The instructors involved with the program, called teaching partners, often become students of the Spanish language themselves. Because of the similar skill levels between the students and the teaching partner, the SVS Spanish program can provide a group learning experience.
Susan Boren, a teaching partner at La Plata High School in La Plata, Mo., said she knew only a few Spanish phrases before taking over the program.
In her first year as a teaching partner, Boren said she knew just enough to stay ahead of the Spanish I class, but Spanish II was a collaborative effort amongst Boren and her students.
“The students knew that I was a novice, but they didn’t seem to care,” Boren said. “When a new concept was introduced in Spanish II, we worked it out together. That first year, we taught each other.”
Boren said that her students appreciate her honesty regarding her knowledge level, and the unique teacher-student dynamic fosters a sense of encouragement among students who may struggle with the program.

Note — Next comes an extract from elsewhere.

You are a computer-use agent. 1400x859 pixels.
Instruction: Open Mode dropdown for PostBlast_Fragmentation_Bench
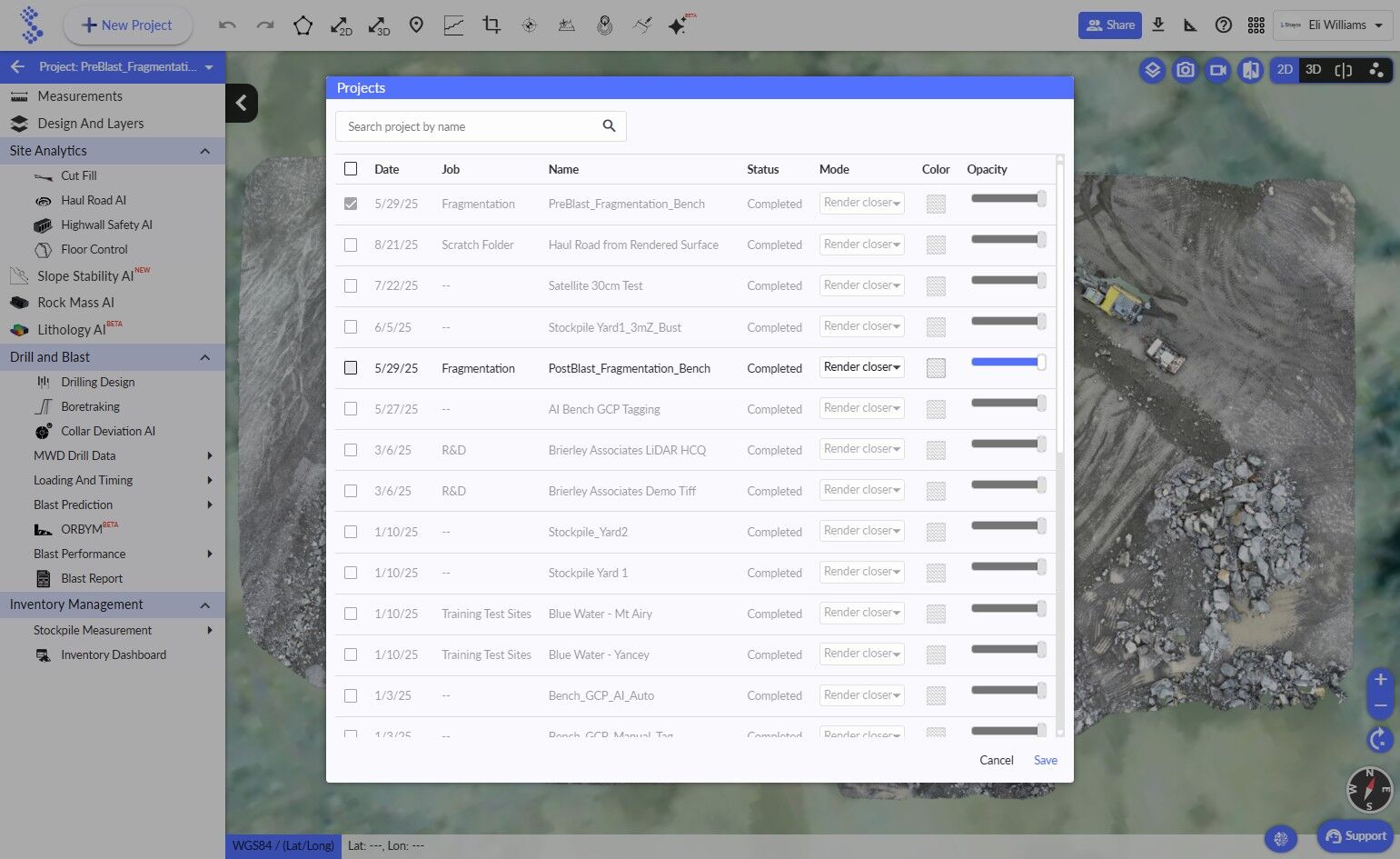coord(861,367)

“The students don’t care that I’m not an expert at the language, only that I know enough to get them through their class,” she said. “When they see me struggle with the pronunciation of a word or be unsure about some concept…they don’t feel so bad when they make the same mistakes, and they don’t take my correcting them so personally because they know I’ve struggled with it, too.”
Students at Red Lion Christian School in Red Lion, Pa., are learning Spanish through the SVS Spanish program as well, but their instructor is concerned about more than whether they grasp Spanish or not.
Joan Schmuck is the principal at Red Lion Christian School and the teaching partner for the program.
Schmuck said that, with the help of the program, she has grown comfortable with both Spanish vocabulary and her role in helping students learn it.
Like Boren, Schmuck said the program’s format led to a collective effort on behalf of herself and her students.
“When a question comes up, we all work together to get an answer,” Schmuck said. “Being a teaching partner is not for someone who has control issues. There have been times when I said, ‘I really don’t know,’ and then we find the answer.”
Though Boren and Schmuck said they will not pursue becoming certified to teach regular Spanish courses, both praised the program for helping them and their students achieve a level of understanding of the Spanish language. Boren said she has enjoyed the program and its enriching qualities.